| EXERCISE GOAL |
Please reproduce the part of the records that opens with the line containing "Назад (47, 287)" and closes with the line containing "Акции (95, 2287)", with "Постеры" renamed to "Плакаты" and nothing else changed.
-------- SUPPLIED RECORDS --------
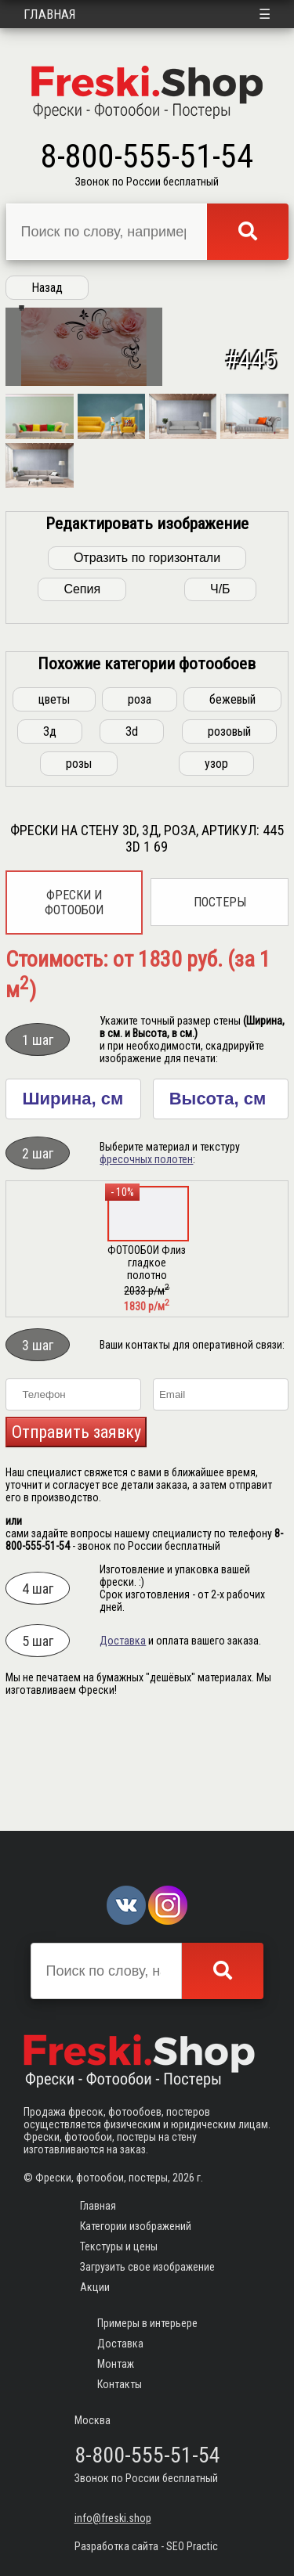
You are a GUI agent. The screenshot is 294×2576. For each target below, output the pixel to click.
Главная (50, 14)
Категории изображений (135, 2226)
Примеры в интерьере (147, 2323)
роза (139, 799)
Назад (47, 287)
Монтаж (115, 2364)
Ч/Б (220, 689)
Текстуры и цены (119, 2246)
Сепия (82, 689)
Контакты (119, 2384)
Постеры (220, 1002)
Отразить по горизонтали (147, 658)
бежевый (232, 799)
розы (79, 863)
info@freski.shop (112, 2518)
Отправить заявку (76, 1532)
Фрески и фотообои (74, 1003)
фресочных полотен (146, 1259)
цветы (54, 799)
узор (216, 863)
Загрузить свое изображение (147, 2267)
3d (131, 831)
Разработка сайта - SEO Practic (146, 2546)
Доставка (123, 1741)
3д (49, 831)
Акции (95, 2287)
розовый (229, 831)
--------
-------- SUPPLIED RECORDS --------
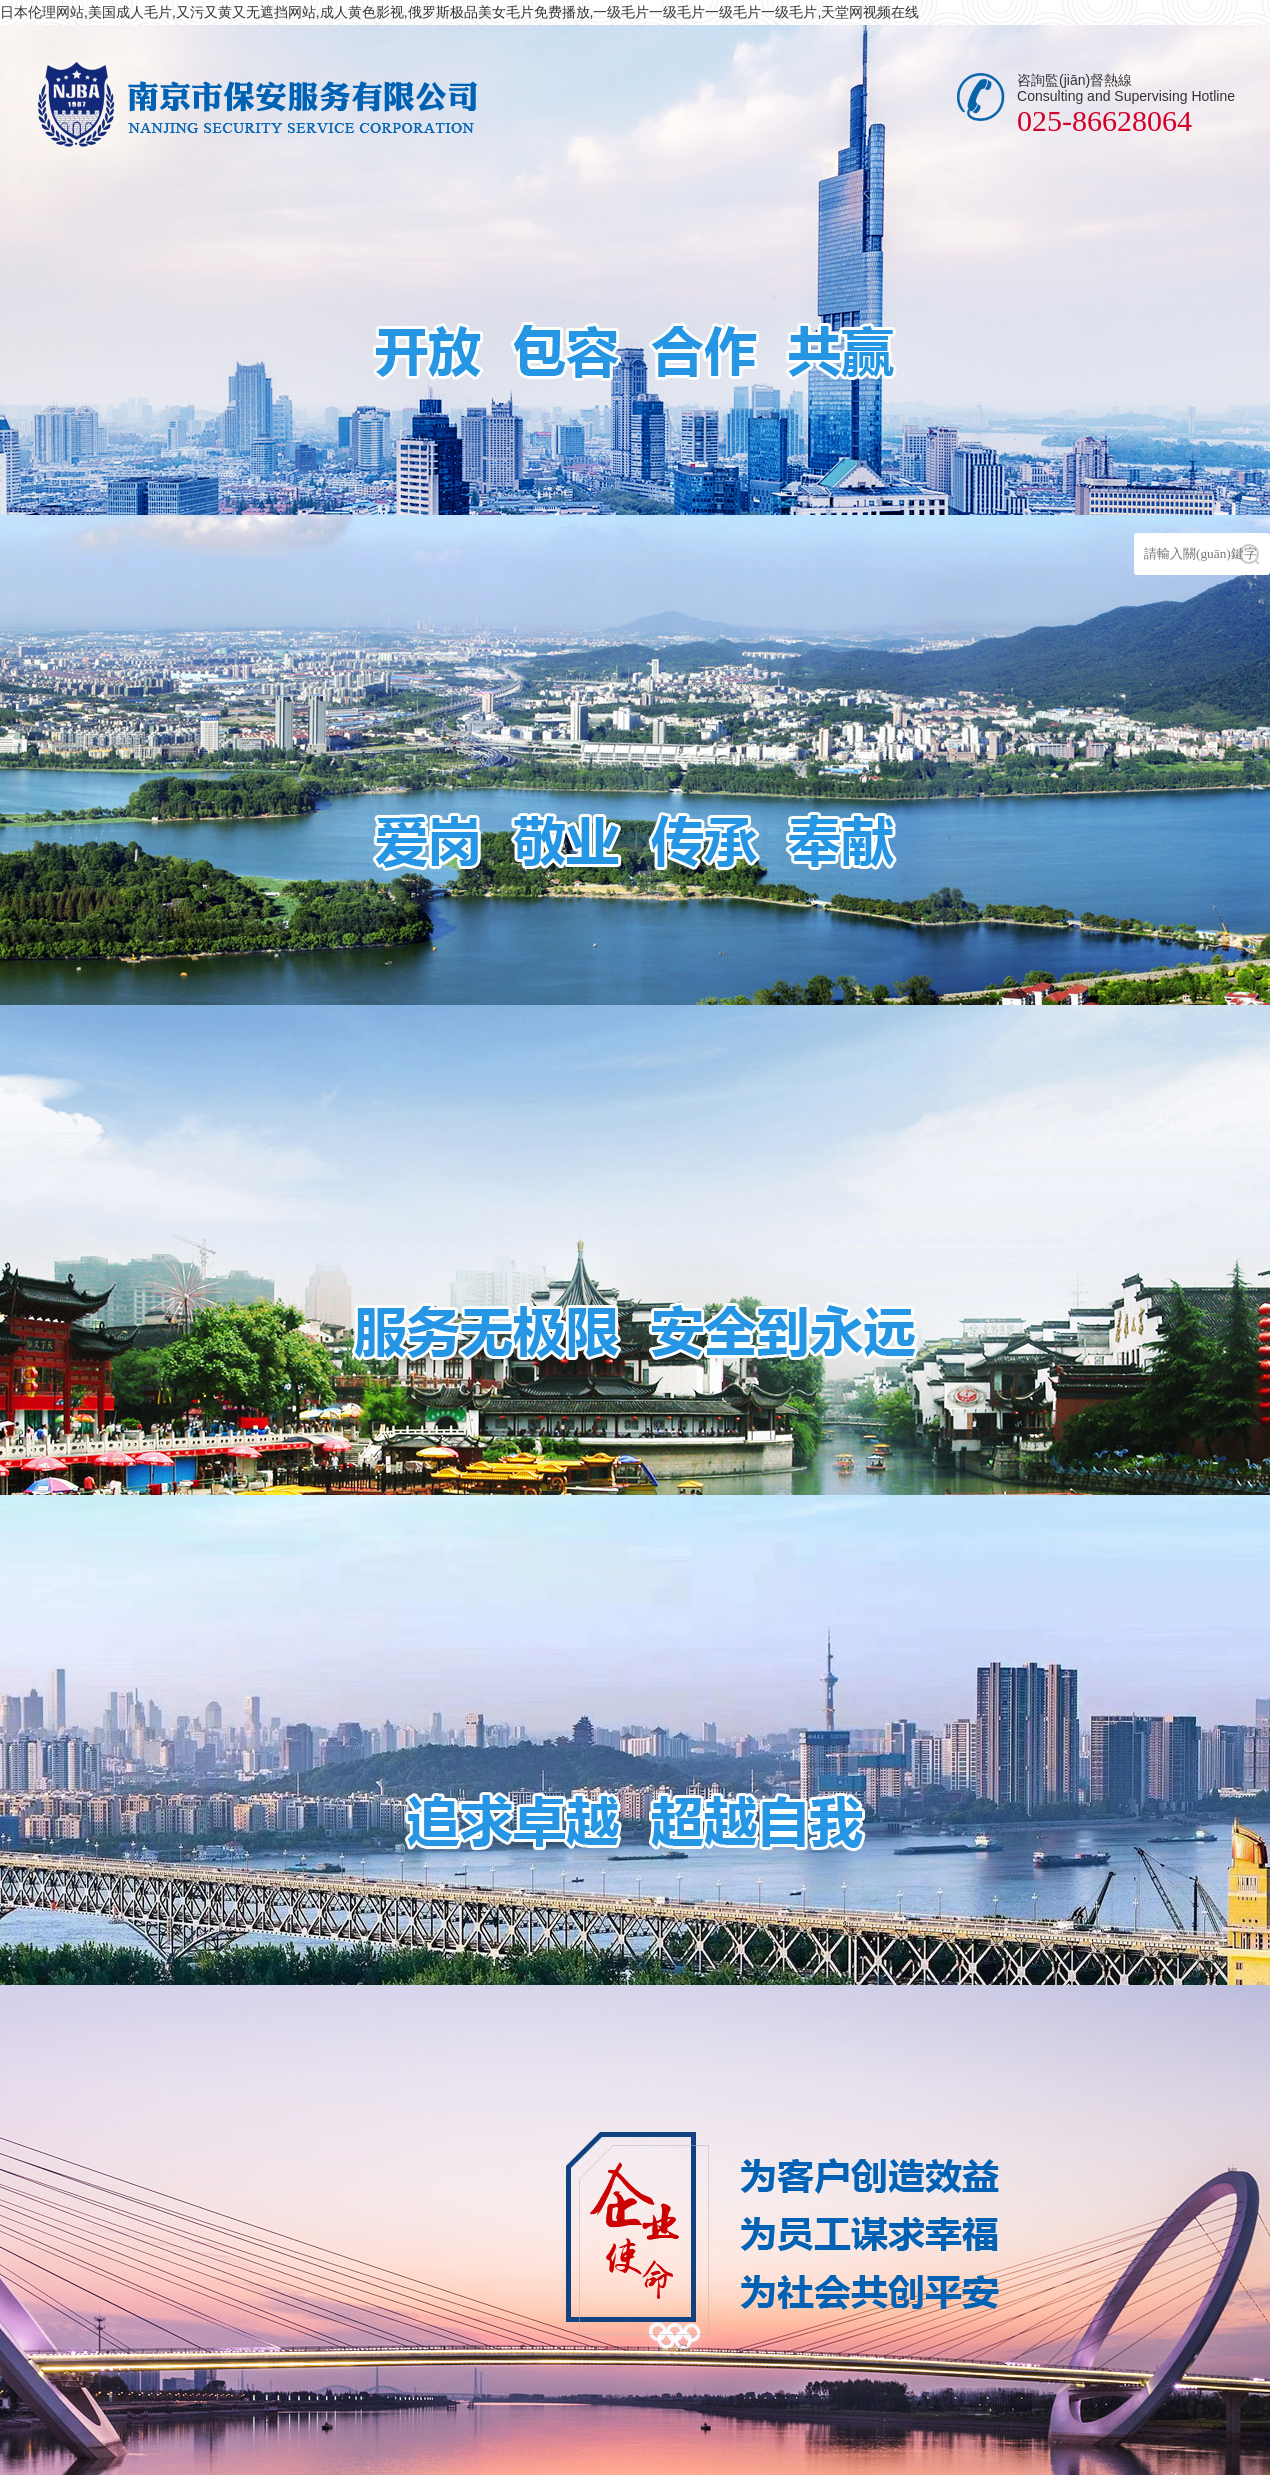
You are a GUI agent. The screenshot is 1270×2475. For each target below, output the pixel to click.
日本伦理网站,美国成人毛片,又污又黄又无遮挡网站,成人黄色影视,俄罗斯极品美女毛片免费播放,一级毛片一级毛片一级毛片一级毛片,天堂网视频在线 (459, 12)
--------
-------- SUPPLIED RECORDS --------
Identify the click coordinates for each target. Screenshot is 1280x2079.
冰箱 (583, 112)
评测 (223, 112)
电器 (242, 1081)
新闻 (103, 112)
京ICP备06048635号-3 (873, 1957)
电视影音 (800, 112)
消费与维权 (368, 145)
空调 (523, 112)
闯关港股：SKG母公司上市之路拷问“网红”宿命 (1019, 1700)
--------
| COMPLETE ANSWER |
Назад (47, 287)
Монтаж (115, 2364)
Ч/Б (220, 689)
Текстуры и цены (119, 2246)
Сепия (82, 689)
Контакты (119, 2384)
Плакаты (220, 1002)
Отразить по горизонтали (147, 658)
бежевый (232, 799)
розы (79, 863)
info@freski.shop (112, 2518)
Отправить заявку (76, 1532)
Фрески и фотообои (74, 1003)
фресочных полотен (146, 1259)
цветы (54, 799)
узор (216, 863)
Загрузить свое изображение (147, 2267)
3d (131, 831)
Разработка сайта - SEO Practic (146, 2546)
Доставка (123, 1741)
3д (49, 831)
Акции (95, 2287)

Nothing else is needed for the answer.